Discussion in 'Python' started by Clarendon, Apr 16, 2009.

  1. Clarendon

    Clarendon Guest

    Hello!

    I need a program that accesses a parse tree based on the designated
    words (terminals) within the tree. For instance, in:

    I came a long way in changing my habit.

    (ROOT
    (S
    (NP (PRP I))
    (VP (VBD came)
    (NP (DT a) (JJ long) (NN way))
    (PP (IN in)
    (S
    (VP (VBG changing)
    (NP (PRP$ my) (NN habit))))))


    the designated words are "a long way". I need the program to recognize
    how many parentheses there are after them. Currently two: NN way)).
    Then I need it to see how many parentheses there are before it.
    Currently there are two as well: (NP (DT. Then the program should that
    the designated wordssee are followed by (PP (IN in) and then by (S
    (VP (VBG.

    I looked at the NLTK Tree class but it does not seem to have a method
    that works with designated words. Is there some kind of tree navigator
    that does something like this? If I need to write one myself, I would
    appreciate any tips about where to start.

    Thanks.
    Clarendon, Apr 16, 2009
    #1
    1. Advertising

  2. Clarendon

    John Machin Guest

    On Apr 17, 8:55 am, Clarendon <> wrote:
    > Hello!
    >
    > I need a program that accesses a parse tree based on the designated
    > words (terminals) within the tree. For instance, in:
    >
    > I came a long way in changing my habit.
    >
    > (ROOT
    >   (S
    >     (NP (PRP I))
    >     (VP (VBD came)
    >       (NP (DT a) (JJ long) (NN way))
    >       (PP (IN in)
    >         (S
    >           (VP (VBG changing)
    >             (NP (PRP$ my) (NN habit))))))
    >
    > the designated words are "a long way". I need the program to recognize
    > how many parentheses there are after them. Currently two: NN way)).
    > Then I need it to see how many parentheses there are before it.
    > Currently there are two as well: (NP (DT.

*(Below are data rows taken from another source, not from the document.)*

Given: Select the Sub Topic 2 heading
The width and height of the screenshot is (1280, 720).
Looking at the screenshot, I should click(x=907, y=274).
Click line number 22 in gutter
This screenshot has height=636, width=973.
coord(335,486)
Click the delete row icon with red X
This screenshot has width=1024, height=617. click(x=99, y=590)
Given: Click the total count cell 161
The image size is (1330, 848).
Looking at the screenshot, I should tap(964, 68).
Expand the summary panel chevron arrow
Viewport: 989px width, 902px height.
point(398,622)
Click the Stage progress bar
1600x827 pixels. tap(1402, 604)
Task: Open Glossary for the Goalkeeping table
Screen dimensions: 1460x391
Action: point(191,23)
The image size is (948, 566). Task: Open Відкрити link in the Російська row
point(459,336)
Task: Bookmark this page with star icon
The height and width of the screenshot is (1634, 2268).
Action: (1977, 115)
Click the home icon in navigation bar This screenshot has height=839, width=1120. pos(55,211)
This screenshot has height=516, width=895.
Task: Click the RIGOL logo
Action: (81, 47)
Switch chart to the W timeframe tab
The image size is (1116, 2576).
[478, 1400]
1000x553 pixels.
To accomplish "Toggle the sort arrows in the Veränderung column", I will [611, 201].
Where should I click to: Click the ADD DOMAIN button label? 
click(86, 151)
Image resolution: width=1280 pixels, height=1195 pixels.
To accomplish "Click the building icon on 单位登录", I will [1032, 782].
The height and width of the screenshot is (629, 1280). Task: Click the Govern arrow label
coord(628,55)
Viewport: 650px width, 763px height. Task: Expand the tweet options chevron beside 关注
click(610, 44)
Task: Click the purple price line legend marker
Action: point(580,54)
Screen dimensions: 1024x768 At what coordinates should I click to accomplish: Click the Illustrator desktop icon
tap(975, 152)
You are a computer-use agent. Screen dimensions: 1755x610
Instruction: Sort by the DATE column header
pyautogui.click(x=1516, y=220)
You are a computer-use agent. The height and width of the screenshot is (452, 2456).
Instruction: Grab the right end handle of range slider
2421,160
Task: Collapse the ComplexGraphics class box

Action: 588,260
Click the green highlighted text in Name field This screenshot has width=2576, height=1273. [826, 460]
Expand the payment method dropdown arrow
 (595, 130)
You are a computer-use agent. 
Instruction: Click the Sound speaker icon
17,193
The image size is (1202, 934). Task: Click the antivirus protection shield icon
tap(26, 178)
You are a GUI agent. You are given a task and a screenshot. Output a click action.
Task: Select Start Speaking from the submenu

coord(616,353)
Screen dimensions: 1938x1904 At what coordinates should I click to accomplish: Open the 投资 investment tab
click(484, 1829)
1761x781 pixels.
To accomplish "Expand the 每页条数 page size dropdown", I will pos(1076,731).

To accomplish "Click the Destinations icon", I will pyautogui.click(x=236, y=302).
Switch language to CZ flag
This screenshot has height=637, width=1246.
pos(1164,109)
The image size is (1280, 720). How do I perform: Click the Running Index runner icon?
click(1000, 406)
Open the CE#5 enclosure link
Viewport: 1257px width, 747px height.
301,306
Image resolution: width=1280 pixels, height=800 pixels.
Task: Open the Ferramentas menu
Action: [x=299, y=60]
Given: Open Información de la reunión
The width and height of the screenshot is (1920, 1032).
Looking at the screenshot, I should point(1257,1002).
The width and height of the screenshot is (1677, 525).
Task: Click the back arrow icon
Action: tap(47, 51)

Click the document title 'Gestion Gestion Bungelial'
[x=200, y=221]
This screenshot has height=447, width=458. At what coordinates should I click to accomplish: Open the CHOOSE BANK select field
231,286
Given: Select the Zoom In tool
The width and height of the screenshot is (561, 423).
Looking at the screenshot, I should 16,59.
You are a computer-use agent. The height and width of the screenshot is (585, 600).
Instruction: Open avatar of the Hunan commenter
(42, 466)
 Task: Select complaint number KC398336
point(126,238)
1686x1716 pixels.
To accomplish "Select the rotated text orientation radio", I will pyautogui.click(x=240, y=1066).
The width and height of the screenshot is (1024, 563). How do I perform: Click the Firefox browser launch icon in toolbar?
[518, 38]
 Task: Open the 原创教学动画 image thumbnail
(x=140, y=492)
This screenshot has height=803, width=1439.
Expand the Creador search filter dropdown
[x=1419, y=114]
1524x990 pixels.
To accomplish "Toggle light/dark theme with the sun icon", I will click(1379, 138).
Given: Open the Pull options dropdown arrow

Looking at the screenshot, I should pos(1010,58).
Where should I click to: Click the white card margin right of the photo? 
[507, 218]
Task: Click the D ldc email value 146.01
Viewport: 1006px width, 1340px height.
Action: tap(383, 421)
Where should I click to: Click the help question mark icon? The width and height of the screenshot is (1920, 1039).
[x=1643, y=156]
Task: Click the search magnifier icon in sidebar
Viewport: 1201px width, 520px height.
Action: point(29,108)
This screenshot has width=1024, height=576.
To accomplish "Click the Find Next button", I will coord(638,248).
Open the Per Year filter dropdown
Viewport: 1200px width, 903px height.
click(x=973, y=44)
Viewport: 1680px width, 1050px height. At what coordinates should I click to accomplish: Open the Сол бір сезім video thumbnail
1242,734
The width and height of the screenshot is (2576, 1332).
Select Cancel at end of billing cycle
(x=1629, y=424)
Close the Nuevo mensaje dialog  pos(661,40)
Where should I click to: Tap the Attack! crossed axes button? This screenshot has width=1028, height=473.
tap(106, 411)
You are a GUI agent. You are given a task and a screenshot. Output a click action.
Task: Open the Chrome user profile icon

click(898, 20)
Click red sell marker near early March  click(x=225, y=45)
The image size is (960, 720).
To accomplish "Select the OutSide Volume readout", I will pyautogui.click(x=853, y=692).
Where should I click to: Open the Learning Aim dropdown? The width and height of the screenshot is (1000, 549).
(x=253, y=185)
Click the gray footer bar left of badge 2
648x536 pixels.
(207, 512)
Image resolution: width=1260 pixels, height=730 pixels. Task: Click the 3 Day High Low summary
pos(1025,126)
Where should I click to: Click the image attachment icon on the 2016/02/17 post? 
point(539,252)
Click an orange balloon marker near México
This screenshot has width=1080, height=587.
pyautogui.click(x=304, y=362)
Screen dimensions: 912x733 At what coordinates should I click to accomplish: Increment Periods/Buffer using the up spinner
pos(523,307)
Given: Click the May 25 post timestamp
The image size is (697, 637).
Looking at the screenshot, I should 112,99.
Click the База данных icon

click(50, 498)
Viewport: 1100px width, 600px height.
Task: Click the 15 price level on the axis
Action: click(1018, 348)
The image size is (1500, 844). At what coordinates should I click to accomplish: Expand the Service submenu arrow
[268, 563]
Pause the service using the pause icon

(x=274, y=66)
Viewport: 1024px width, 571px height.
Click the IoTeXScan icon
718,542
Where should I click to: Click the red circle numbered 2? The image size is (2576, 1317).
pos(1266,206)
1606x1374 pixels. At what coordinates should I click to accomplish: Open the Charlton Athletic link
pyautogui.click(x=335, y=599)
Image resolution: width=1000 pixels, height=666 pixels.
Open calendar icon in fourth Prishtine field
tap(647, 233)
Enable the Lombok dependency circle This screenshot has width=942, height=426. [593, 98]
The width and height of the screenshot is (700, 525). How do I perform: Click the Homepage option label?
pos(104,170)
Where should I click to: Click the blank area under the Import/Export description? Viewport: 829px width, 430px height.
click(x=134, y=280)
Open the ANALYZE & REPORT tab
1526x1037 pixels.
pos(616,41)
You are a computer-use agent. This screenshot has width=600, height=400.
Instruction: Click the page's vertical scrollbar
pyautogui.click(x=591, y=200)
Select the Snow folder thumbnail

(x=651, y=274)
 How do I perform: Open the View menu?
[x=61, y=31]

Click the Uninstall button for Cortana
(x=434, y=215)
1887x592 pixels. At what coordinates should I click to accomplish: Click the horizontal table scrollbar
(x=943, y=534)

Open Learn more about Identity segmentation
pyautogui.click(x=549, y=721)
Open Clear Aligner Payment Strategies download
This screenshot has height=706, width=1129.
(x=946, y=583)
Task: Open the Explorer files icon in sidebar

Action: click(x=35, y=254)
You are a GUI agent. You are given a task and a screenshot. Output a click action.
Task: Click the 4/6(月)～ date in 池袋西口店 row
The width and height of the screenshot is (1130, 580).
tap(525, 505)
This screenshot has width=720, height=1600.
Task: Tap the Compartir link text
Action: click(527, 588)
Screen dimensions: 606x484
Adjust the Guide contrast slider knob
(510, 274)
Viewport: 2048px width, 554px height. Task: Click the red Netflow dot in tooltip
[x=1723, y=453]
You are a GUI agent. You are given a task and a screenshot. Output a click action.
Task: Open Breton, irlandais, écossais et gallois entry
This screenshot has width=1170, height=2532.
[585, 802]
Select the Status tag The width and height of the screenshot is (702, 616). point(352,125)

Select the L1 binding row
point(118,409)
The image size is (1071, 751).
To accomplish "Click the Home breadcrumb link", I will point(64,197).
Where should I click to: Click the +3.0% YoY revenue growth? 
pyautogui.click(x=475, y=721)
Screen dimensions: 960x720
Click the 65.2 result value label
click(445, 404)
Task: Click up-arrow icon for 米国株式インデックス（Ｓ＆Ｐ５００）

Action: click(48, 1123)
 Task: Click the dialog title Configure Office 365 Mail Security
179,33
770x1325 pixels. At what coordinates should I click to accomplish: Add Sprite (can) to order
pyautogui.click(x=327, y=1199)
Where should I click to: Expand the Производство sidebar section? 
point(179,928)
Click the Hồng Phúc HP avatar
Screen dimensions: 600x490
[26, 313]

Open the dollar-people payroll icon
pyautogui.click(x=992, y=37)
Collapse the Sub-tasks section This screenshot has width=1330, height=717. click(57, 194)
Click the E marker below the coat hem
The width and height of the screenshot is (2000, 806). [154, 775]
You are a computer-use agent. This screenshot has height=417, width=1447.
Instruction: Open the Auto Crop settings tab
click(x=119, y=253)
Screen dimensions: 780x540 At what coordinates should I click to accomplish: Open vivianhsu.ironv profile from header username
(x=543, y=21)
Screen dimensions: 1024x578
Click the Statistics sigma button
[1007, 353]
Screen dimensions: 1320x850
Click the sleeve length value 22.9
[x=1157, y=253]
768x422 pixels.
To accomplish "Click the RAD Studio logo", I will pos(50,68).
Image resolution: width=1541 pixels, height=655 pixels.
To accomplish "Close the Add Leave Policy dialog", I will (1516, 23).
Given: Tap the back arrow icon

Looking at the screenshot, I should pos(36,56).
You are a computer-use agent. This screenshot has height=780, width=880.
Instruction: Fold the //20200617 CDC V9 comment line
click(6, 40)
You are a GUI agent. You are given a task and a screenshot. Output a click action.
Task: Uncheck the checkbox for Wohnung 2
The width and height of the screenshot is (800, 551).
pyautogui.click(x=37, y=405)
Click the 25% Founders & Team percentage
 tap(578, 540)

    Why is the answer not (S (VP (NP (DT ? You may need to explain what
    you mean by "before" and "after" ... also the parentheses are an
    artifact of this particular method of representing a parse tree. What
    in general terms are you trying to do?

    > Then the program should


    some text is missing here

    > that
    > the designated wordssee are followed by (PP (IN in) and then by  (S


    what is "wordssee"?

    > (VP (VBG.
    >
    > I looked at the NLTK Tree class but it does not seem to have a method
    > that works with designated words. Is there some kind of tree navigator
    > that does something like this? If I need to write one myself, I would
    > appreciate any tips about where to start.


    Having a clear statement of requirements would make a good start.
    John Machin, Apr 17, 2009
    #2
    1. Advertising

  3. Clarendon

    Aaron Brady Guest

    On Apr 16, 10:16 pm, John Machin <> wrote:
    > On Apr 17, 8:55 am, Clarendon <> wrote:
    >
    >
    >
    > > Hello!

    >
    > > I need a program that accesses a parse tree based on the designated
    > > words (terminals) within the tree. For instance, in:

    >
    > > I came a long way in changing my habit.

    >
    > > (ROOT
    > >   (S
    > >     (NP (PRP I))
    > >     (VP (VBD came)
    > >       (NP (DT a) (JJ long) (NN way))
    > >       (PP (IN in)
    > >         (S
    > >           (VP (VBG changing)
    > >             (NP (PRP$ my) (NN habit))))))

    >
    > > the designated words are "a long way". I need the program to recognize
    > > how many parentheses there are after them. Currently two: NN way)).
    > > Then I need it to see how many parentheses there are before it.
    > > Currently there are two as well: (NP (DT.

    >
    > Why is the answer not (S (VP (NP (DT ? You may need to explain what
    > you mean by "before" and "after" ... also the parentheses are an
    > artifact of this particular method of representing a parse tree. What
    > in general terms are you trying to do?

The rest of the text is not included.